Kişisel Verilerin Korunmasına Dair Kanun bu genelgenin gerekçesi olarak lanse edilmiş ise de böyle bir şeyin olması ne hukuken ne mantıken mümkün değildir. Kamuya açık bir alanda bu yasa tersine çevrilmek suretiyle kamu görevlilerinin aleni suçlarını örtbas için yayınlanmış olan ilgili genelge örtbası zorlaştıracak sorumlu yurttaş bilinciyle suçu kamuoyuna duyurmak için sesli ve görüntülü belge kaydı tutanlara yönelik ve hiç bir kanunda yeri olmayan suç işlemek için teşvik edici, işlenmiş suçun delillerini yok edici, adeta işlediği suçun failini koruyucu kollayıcı bir ayrıcalık olarak kolluğa bahşedilmiştir.
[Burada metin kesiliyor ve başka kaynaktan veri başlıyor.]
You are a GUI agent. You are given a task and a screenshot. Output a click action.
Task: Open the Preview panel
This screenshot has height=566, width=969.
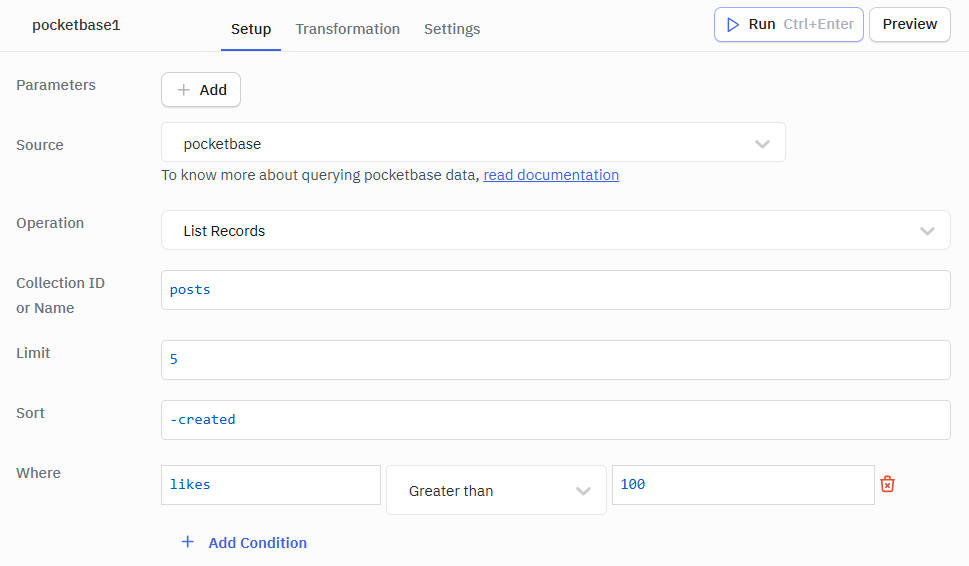[909, 24]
Hukuk devletinden polis devletine evrilmenin resmi bir ilanından başka bir şey değildir bu genelge.
Emniyet Genelgesi, sivillere yönelik kolluk suçlarını görüntüleyen veya ses kaydı alarak topluma duyuran, yurttaşlık bilincini suçlu ilan etmektedir. Suçüstü yakalanan kolluk memuruna, suç delilini karartma yetkisi vermektedir. Suçu belgeleyen sade vatandaşa suçlu muamelesi yapma görevi de vermektedir üstelik. Yani suçluyu kayıran, bilinçli vatandaşı ise cezalandırmaktadır. Yurttaşlık bilincini suçlu ilan eden bu genelge aynı zamanda kamu karşısında halkı koruma, halka hizmet prensibinden vazgeçildiğinin de en açık ilanıdır.
Emniyet Genelgesi kolluk gücüne kanunsuz emir niteliğindedir ve kanunsuz emir anayasaya aykırıdır. Kanuna açıkça aykırı suç oluşturan bir emrin yazılı olması halinde dahi talimatı alanın bunu yerine getirmesi durumunda sorumluluğunu bertaraf edemeyeceğini, genelge ile bu kaydı tutanları Kişisel Verileri Koruma Kanununa muhalefet ile tehdit edenlere ise TCK.Mad.278/1: “İşlenmekte olan bir suçu yetkili makamlara bildirmeyen kişi, bir yıla kadar hapis cezası ile cezalandırılır” hükmüyle beraber hatırlatmak isteriz. Basının gerçekten özgür olduğu ve bu özgürlüğü doyasıya tadabileceğimiz kutlayabileceğimiz günlerde konuşabilmeyi umut ediyoruz. Bu konuda da umudumuzu yitirmemek için bu hukuksuz genelgenin bir an önce geri çekilmesi gerektiğini ve genelgenin iptali için de DEVA Partisi olarak dava açacağımızı değerli basınımıza ve kamuoyuna saygıyla arz ederiz” dedi.